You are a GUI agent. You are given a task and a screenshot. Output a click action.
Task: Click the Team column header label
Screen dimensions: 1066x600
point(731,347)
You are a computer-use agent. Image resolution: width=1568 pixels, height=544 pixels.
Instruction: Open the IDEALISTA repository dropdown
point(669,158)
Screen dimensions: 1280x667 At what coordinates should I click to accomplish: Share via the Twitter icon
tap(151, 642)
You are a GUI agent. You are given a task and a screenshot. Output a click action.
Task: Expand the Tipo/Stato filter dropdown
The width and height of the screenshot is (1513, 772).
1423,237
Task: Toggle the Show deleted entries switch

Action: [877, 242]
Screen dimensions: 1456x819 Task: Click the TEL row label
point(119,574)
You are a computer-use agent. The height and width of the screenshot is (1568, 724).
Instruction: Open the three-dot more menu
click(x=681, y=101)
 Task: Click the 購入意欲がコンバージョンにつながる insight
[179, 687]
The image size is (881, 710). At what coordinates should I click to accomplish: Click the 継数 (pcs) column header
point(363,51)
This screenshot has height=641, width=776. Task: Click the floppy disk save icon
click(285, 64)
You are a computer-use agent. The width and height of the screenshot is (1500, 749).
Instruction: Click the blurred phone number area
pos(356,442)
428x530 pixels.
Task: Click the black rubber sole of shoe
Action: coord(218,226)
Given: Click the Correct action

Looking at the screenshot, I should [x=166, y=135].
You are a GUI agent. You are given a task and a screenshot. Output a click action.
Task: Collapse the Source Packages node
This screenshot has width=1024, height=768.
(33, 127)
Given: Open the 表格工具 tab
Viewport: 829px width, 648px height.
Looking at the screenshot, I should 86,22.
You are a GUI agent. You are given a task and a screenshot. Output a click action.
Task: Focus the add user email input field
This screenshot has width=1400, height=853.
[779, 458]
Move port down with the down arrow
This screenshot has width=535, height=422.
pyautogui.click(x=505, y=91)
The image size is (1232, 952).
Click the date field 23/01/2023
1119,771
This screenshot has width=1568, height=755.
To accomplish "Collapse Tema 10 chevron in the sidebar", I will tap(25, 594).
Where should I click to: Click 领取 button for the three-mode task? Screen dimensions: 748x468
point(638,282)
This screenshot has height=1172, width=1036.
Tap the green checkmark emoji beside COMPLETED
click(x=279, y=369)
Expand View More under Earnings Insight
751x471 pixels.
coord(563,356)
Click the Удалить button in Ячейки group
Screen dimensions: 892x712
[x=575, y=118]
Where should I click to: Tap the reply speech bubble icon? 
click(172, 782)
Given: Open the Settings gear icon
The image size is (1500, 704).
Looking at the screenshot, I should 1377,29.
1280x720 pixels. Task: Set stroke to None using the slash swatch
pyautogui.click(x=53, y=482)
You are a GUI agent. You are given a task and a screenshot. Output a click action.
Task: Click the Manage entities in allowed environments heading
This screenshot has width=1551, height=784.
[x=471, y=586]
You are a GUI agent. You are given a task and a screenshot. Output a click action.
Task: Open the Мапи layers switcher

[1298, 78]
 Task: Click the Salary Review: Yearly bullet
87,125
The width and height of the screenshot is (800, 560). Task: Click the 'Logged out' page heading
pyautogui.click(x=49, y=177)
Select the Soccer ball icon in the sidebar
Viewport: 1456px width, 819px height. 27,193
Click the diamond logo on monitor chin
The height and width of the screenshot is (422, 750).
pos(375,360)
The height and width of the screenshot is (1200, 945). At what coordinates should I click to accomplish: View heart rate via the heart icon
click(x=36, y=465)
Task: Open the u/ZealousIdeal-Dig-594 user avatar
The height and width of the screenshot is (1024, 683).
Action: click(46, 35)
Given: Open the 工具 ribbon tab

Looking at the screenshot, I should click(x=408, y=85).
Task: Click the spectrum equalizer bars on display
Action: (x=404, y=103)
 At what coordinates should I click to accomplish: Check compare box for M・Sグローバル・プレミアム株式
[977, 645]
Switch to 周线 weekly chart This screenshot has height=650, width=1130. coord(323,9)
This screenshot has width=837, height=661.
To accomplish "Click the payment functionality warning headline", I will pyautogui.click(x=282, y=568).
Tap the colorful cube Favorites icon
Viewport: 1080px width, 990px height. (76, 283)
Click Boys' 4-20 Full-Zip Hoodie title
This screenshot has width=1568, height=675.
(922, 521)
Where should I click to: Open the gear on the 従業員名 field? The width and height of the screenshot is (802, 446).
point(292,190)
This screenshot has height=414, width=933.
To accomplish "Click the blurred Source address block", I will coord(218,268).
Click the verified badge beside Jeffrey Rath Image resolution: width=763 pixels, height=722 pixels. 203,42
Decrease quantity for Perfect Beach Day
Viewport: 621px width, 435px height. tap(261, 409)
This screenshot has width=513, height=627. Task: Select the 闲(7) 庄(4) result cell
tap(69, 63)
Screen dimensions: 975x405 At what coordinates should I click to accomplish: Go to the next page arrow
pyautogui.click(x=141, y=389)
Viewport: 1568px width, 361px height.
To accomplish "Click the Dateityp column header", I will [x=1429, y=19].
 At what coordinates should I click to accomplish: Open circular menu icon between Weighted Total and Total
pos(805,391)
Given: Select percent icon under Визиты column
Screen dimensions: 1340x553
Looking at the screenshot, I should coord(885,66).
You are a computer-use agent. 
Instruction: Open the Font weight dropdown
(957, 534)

+---+

▸ **Instructions for the task**:
Looking at the entries above, state the number of lines that contain "computer" and add nothing more.

▸ **Exercise output**:
4